Second Sunday of Lent
Transfiguration of Jesus
Gn 12: 1-4A | 2 Tm 1: 8b-10 | Mt 17: 1-9
In the words of a contemporary song, we hear the beautiful capturing of an event that was recognized as the transfiguration of Jesus. “We behold the splendor of God shining on the Face of Jesus. We behold the splendor of God shining on the Face of the Son. And oh, how His beauty transforms us, the wonder of presence abiding. Transparent hearts give reflection of Tabor’s light within.” This must have been an awesome event to behold. Not only was Jesus seen to be in conversation with Moses and Elijah, two Old Testament figures representing the law and the prophets but the Trinity was clearly manifested in this sacred event. The Holy Spirit appeared in a cloud; the Father’s voice was heard; and Jesus was seen to be the Divine Son pleasing to His Father. No wonder the three Apostles were terrified. No wonder Peter asked Jesus to allow them to capture this moment for all time by building three shrines “one for You, one for Moses, and one for Elijah.” This event had a singular purpose.
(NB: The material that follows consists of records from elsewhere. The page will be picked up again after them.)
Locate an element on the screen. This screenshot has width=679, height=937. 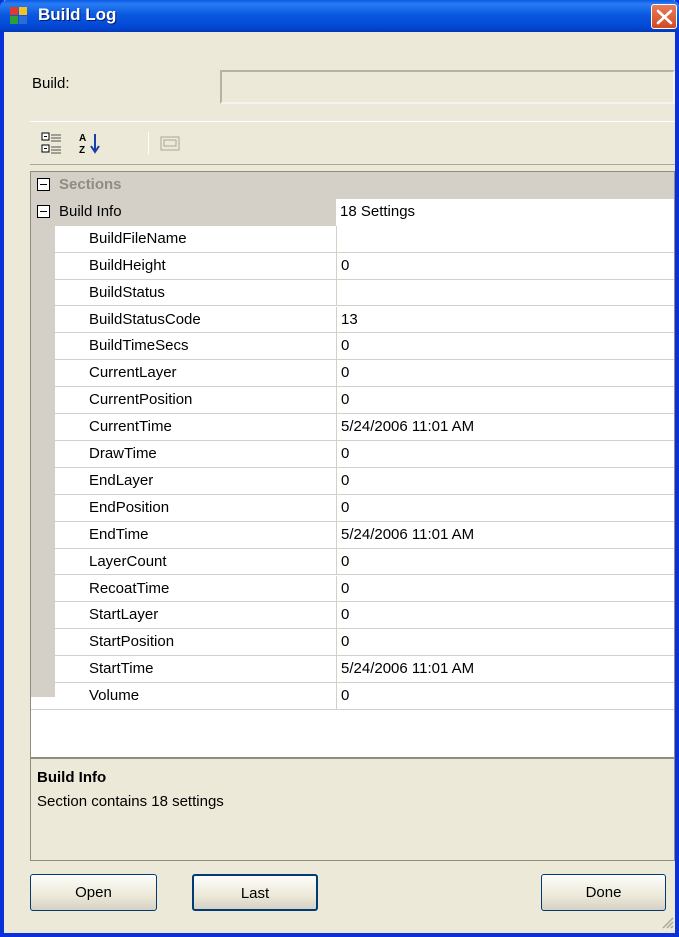
last-button: Last is located at coordinates (255, 892).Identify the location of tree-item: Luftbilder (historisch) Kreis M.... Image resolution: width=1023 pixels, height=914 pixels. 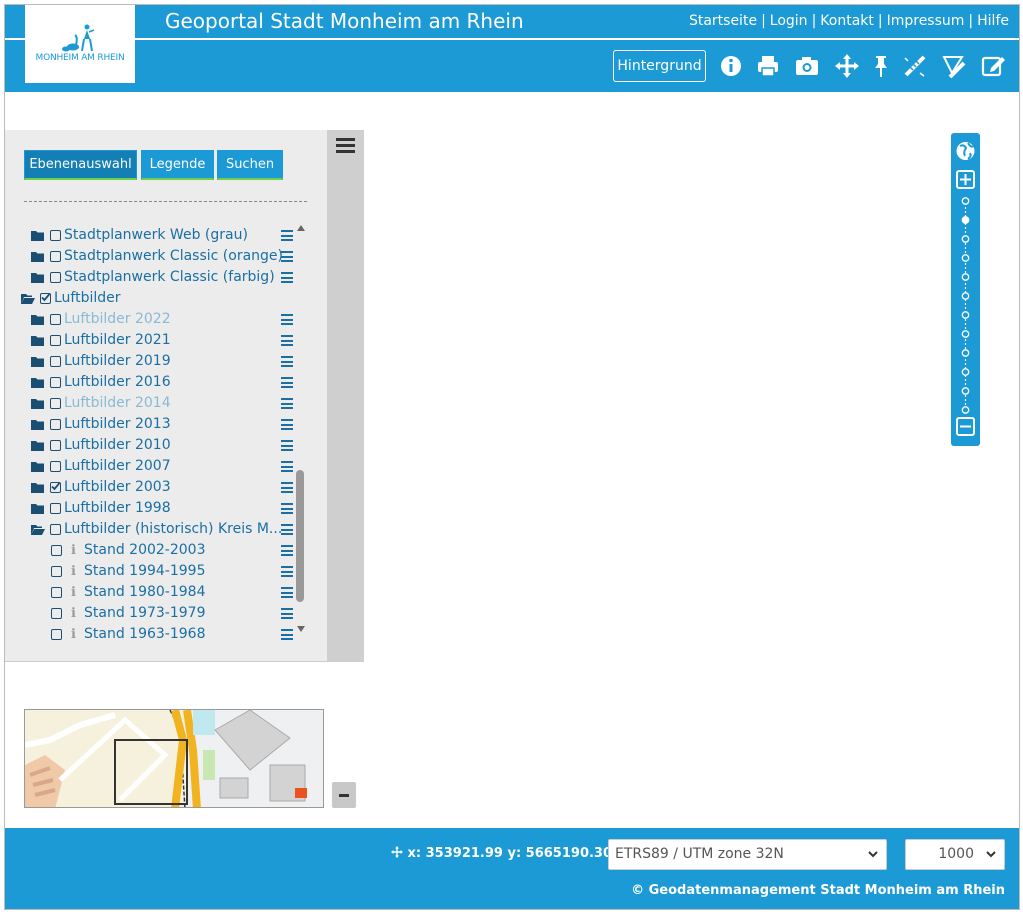
(157, 530).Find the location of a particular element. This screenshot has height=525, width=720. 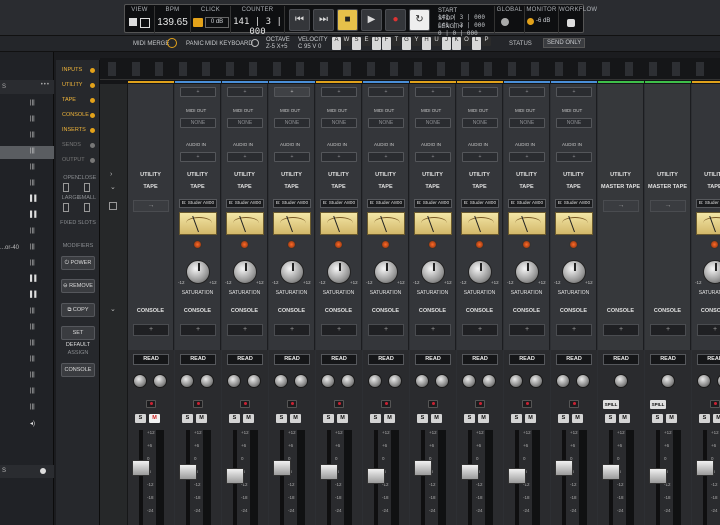

piano-key: D is located at coordinates (376, 44).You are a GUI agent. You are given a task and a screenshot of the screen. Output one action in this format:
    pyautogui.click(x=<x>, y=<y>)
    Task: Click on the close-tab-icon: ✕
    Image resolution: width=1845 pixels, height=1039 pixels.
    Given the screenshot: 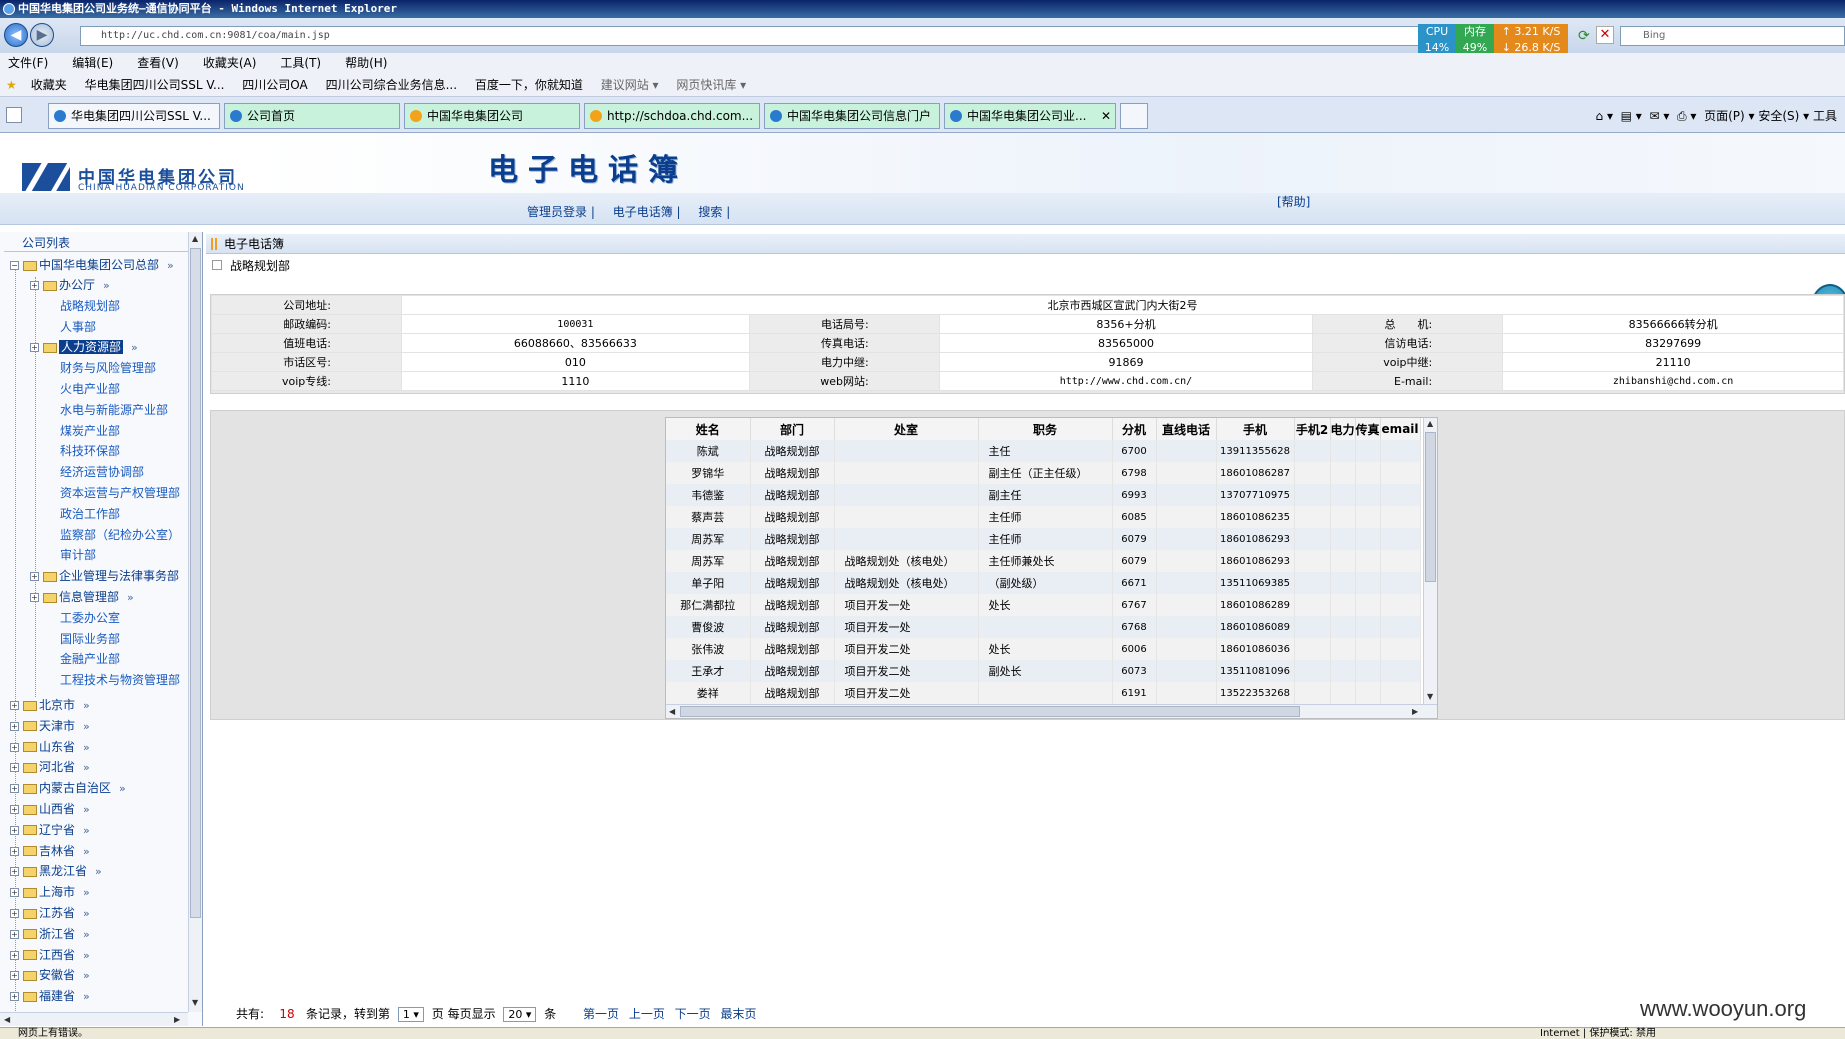 What is the action you would take?
    pyautogui.click(x=1106, y=116)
Christ’s Transfiguration was aimed at strengthening the apostles’ faith in anticipation of His Passion: As much as they wished otherwise, the ascent onto the 'high mountain' prepared for the ascent to Calvary.
Jesus was always about the business of cultivating “relationships”. That is why He chose to bring His three closest friends to experience a revelation so significant that it would change their lives forever. Peter would become the foundation of the Church; James would be the first martyr for the faith; John would be entrusted with care of the most precious gift of God, His own mother. Jesus wanted his disciples to know that He would experience a glorification beyond worldly understanding but it would be quite different from the one expected of Him. The glory that lay in store for Jesus which the disciples previewed in the transfiguration would only come through His death and resurrection. It would only be achieved through an ignominious and brutal execution that rested in the reality of the cross; this was His path to glory. But this implied something that Peter could not and would not accept because resurrection implied that there must first be a death and Peter could not conceive of the possibility of death at the hands of enemies. Indeed, it was that very death that Jesus was speaking about with Moses and Elijah.
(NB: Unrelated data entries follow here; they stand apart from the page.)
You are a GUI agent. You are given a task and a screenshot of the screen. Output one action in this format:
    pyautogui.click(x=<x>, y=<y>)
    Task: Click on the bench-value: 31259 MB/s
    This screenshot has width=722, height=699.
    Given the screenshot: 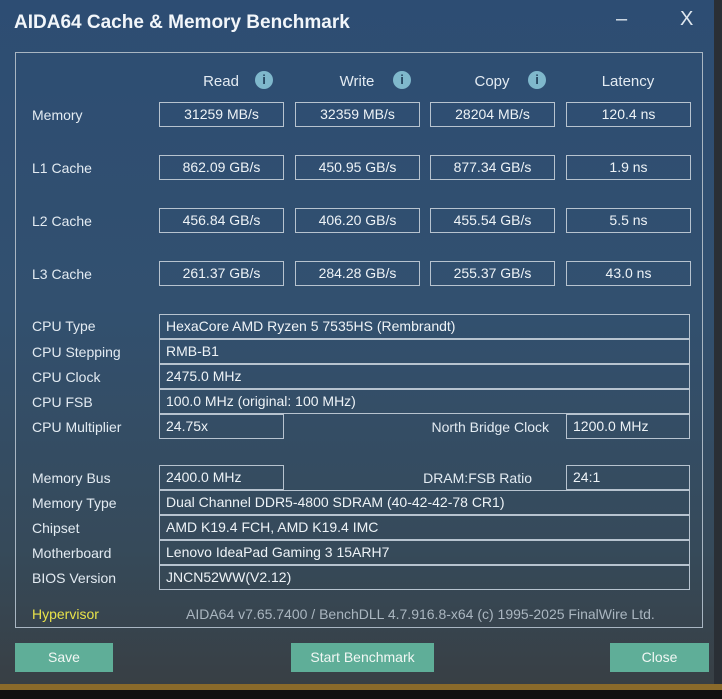 What is the action you would take?
    pyautogui.click(x=222, y=114)
    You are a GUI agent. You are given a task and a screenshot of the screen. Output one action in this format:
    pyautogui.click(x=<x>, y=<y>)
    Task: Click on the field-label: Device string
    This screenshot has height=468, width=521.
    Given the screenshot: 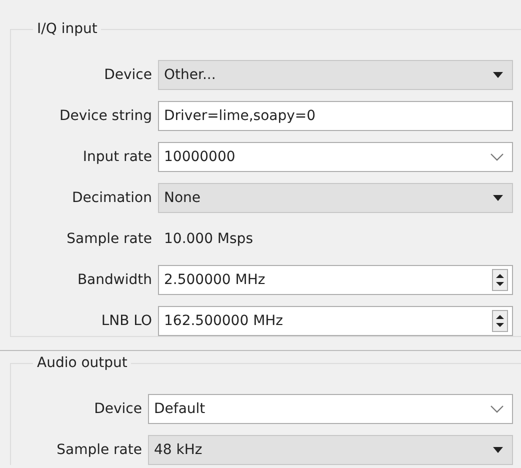 What is the action you would take?
    pyautogui.click(x=106, y=116)
    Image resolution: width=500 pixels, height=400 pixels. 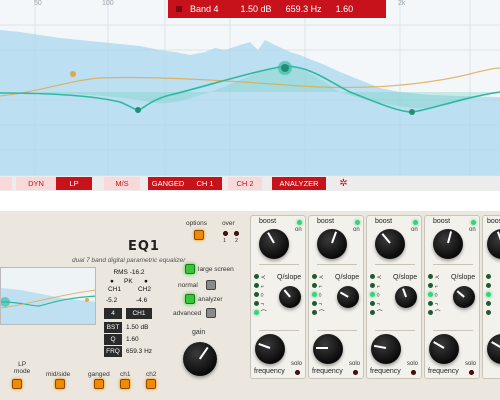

In St. Luke’s account of this story, the bulk of the conversation took place when the disciples were asleep. Luke records that Moses and Elijah “appeared in glory and spoke of His death which He was about to accomplish at Jerusalem.” Christ’s death was the central point of the prophetic word, and here the prophets were speaking of it once more with the One who was going to fulfill their prophecies, with the One who was about to die. Peter and the others did not want to hear about suffering and death. They did not want a cross for Christ; understandably, they wanted glory. But this is what they did not understand: not only would there be a cross for Jesus, but there would also be one for the disciples as well. The voice from heaven instructed Peter, James, and John to do one thing: “listen to my beloved Son.” Forget your own thoughts and plans; “listen to Him.” And while they lay quivering with fear, Jesus touched them and said, “Do not be afraid.”And then Jesus gave them the admonition: “Tell the vision to no one until the Son of Man is risen from the dead.” There would be no building of tabernacles, no staying on the mountain but there would be a resurrection from the dead, an event that would be shared by all who die in Christ and are raised to new life. The disciples might eagerly accept a glorified Jesus but they would not understand a Jesus who must die on the way to glorification. Too much emphasis on the final outcome would certainly hinder their understanding of the necessity of the cross for Jesus and eventually, for themselves.
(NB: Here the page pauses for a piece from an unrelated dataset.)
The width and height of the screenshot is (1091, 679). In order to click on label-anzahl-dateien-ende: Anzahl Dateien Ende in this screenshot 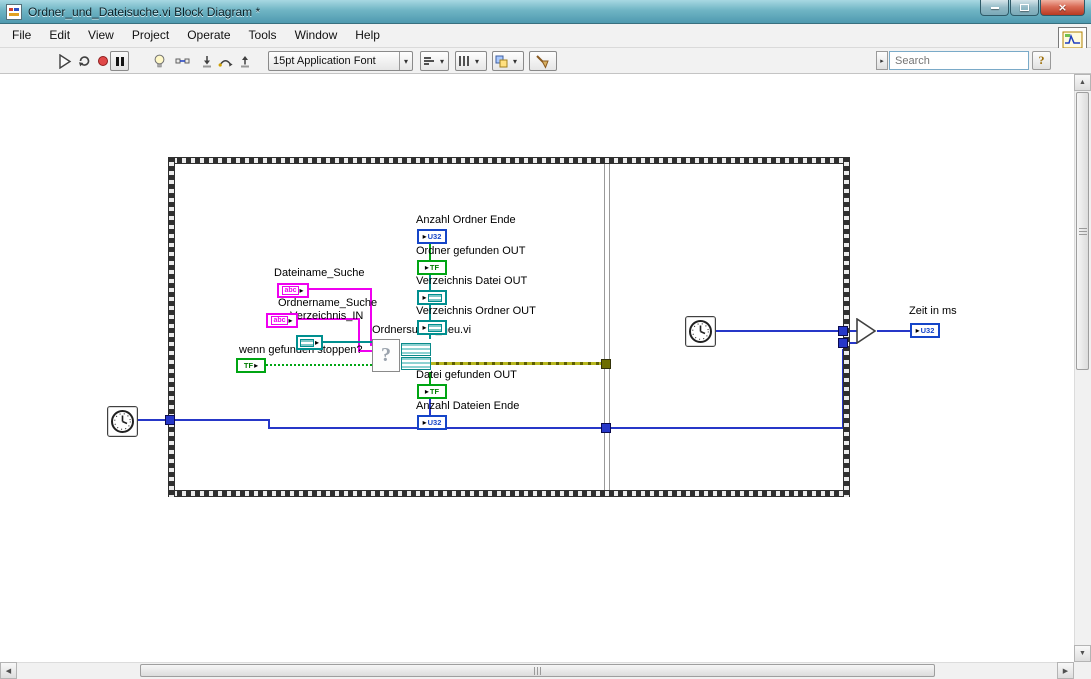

Consider Cross or Glory? They do not mean the same thing nor are they mutually exclusive. The cross does not fit well with our vision of glory yet it is the only way that glory can be revealed. It does not fit well with our vision of who God should be. Surely, to be trapped in this way of thinking will never lead to glory; it will never satisfy, because as difficult as crosses are, they are at the heart of what it means to follow Christ. The transfigured body of Christ must have left the three disciples with an indelible picture of what deity truly means. This manifestation of divinity through the transformation of His humanity must have solidified their belief in their “Christ” even though they could not understand this plan of God. The transfiguration is a statement that through the incarnation, human beings can be transformed into the likeness of God and thus flower to full humanity.
And just as quickly as the event took shape, the vision of Moses and Elijah was suddenly gone. Our Lord’s clothing returned to normal. The features of His face no longer shone with the glory of God. The three friends needed to return to the familiar place of everyday living, but they must have done so with an increased awareness of what transfiguration meant for them. They, like us, were to continue the journey, to walk through life together, sometimes on the mountaintop of understanding and at other times, reaching out a hand to assure one another as they walked through the darkness of the valley. But in the end, they knew and passed the knowledge on to us that it’s the relationships that make us better; it’s our commitment to make a difference that will bring about personal transformation and it is our belief in the power of transfiguration that will make our faith stronger.